I agree with the majority that employer’s acceptance of the wrist strain was not acceptance of a claim for avascular necrosis. Georgia Pacific v. Piwowar, 305 Or 494, 753 P2d 948 (1988). The claim could be and was denied, and claimant had the burden to prove its compensability. He presented no evidence that a discrete traumatic event caused the necrosis.
His theory is that, because employer accepted the wrist strain, it cannot deny that there was a work-related injury. That far, he is correct. He also appears to contend, however, that, because there was an injury, there was a trauma as a matter of law. In that, he is mistaken. Although he is correct that employer cannot deny that there was an injury, that does not resolve the question of whether the injury was traumatic or, if it was, whether the trauma caused the necrosis condition.

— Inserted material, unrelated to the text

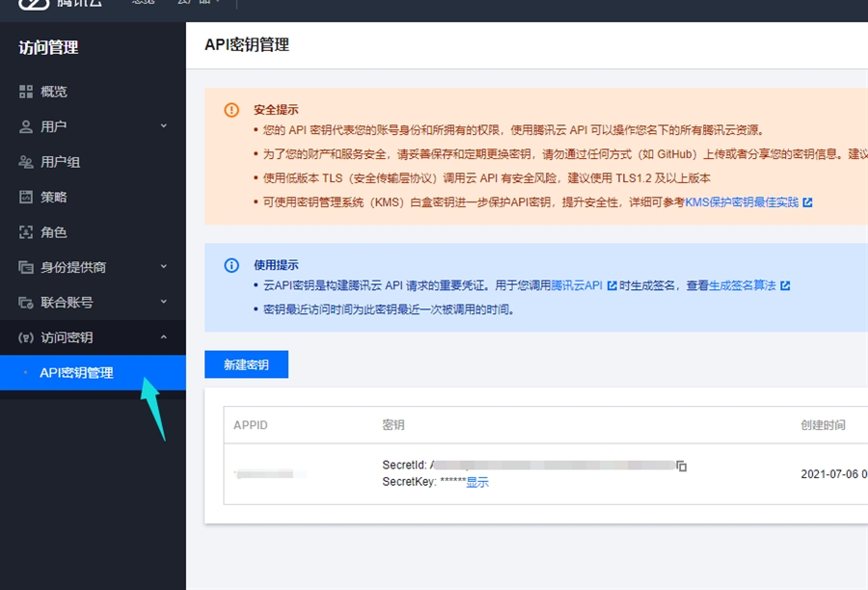
Task: Expand the 联合账号 submenu
Action: pos(163,302)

The majority erroneously characterizes employer’s acceptance of the wrist strain as an agreement “that a traumatic event had happened.” 104 Or App at 735-36. Employer’s acceptance of the strain condition is only a concession that a work-related injury occurred. An injury is not necessarily a “traumatic event.” In Valtinson v. SAIF, 56 Or App 184, 187, 641 P2d 598 (1982), we explained that one of the distinctions between an on-the-job injury and an occupational disease is that an injury is “sudden in onset.” “Sudden in onset” is not equated with instantaneous; it may occur during a discrete period of time. 56 Or App at 188; accord: Donald Drake Co. v. Lundmark, 63 Or App 261, 663 P2d 1303 (1983), rev den 296 Or 350 (1984). By accepting a claim for a work-related injury, an employer does not necessarily agree that a traumatic event occurred.
Accordingly, I dissent.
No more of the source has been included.